The scripts automatically draw the gradients from the current state of the [bicorder.json](`../bicorder.json`) file.
## Scripts
1. **bicorder_batch.py** - **[RECOMMENDED]** Process entire CSV with one command
2. **bicorder_analyze.py** - Prepares CSV with gradient columns
3. **bicorder_query.py** - Queries LLM for each gradient value and updates CSV (each query is a new chat)
## Quick Start (Recommended)
### Process All Protocols with One Command
```bash
python3 bicorder_batch.py protocols_edited.csv -o analysis_output.csv
```
This will:
1. Create the analysis CSV with gradient columns
2. For each protocol row, query all gradients (each query is a new chat with full protocol context)
3. Update the CSV automatically with the results
4. Show progress and summary
### Common Options
```bash
# Process only rows 1-5 (useful for testing)
python3 bicorder_batch.py protocols_edited.csv -o analysis_output.csv --start 1 --end 5
# Use specific LLM model
python3 bicorder_batch.py protocols_edited.csv -o analysis_output.csv -m mistral
# Add analyst metadata
python3 bicorder_batch.py protocols_edited.csv -o analysis_output.csv \
-a "Your Name" -s "Your analytical standpoint"
```
---
## Manual Workflow (Advanced)
### Step 1: Prepare the Analysis CSV
Create a CSV with empty gradient columns:
```bash
python3 bicorder_analyze.py protocols_edited.csv -o analysis_output.csv
```
Optional: Add analyst metadata:
```bash
python3 bicorder_analyze.py protocols_edited.csv -o analysis_output.csv \
-a "Your Name" -s "Your analytical standpoint"
```
### Step 2: Query Gradients for a Protocol Row
Query all gradients for a specific protocol:
```bash
python3 bicorder_query.py analysis_output.csv 1
```
- Replace `1` with the row number you want to analyze
- Each gradient is queried in a new chat with full protocol context
- Each response is automatically parsed and written to the CSV
- Progress is shown for each gradient
Optional: Specify a model:
```bash
python3 bicorder_query.py analysis_output.csv 1 -m mistral
```
### Step 3: Repeat for All Protocols
For each protocol in your CSV:
```bash
python3 bicorder_query.py analysis_output.csv 1
python3 bicorder_query.py analysis_output.csv 2
python3 bicorder_query.py analysis_output.csv 3
# ... and so on
# OR: Use bicorder_batch.py to automate all of this!
```
## Architecture
### How It Works
Each gradient query is sent to the LLM as a **new, independent chat**. Every query includes:
- The protocol descriptor (name)
- The protocol description
- The gradient definition (left term, right term, and their descriptions)

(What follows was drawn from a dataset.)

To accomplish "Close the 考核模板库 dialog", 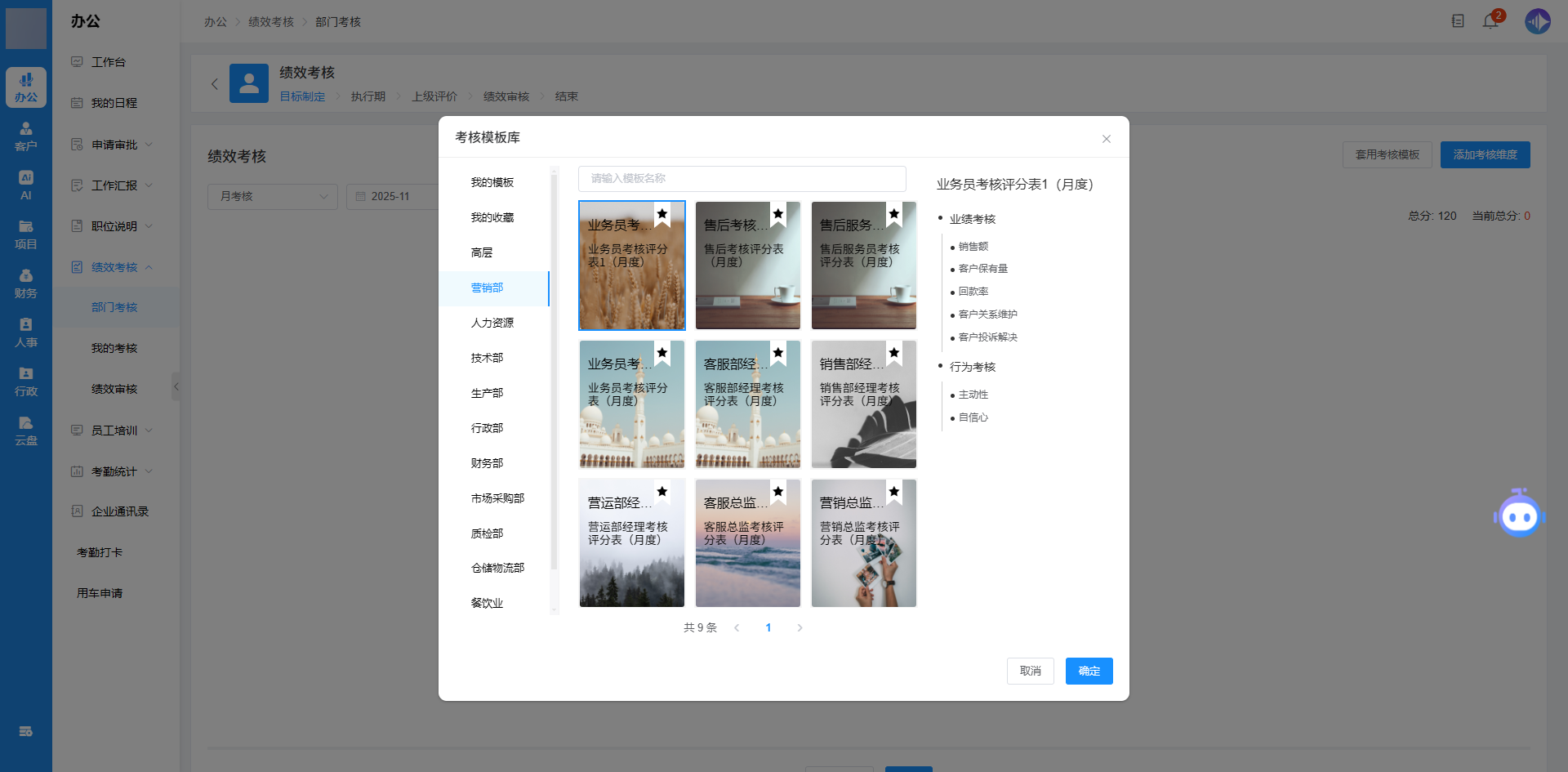I will (x=1106, y=139).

- Instructions to rate 1-9
This approach:
- **Simplifies the code** - No conversation state management
- **Prevents bias** - Each evaluation is independent, not influenced by previous responses
- **Enables parallelization** - Queries could theoretically run concurrently
- **Makes debugging easier** - Each query/response pair is self-contained
## Tips
### Dry Run Mode
Test prompts without calling the LLM:
```bash
python3 bicorder_query.py analysis_output.csv 1 --dry-run
```
This shows you exactly what prompt will be sent for each gradient, including the full protocol context.
### Check Your Progress
View completed values:
```bash
python3 -c "
import csv
with open('analysis_output.csv') as f:
reader = csv.DictReader(f)
for i, row in enumerate(reader, 1):
empty = sum(1 for k, v in row.items() if 'vs' in k and not v)
print(f'Row {i}: {empty}/23 gradients empty')
"
```
### Batch Processing
Use the `bicorder_batch.py` script (see Quick Start section above) for processing multiple protocols.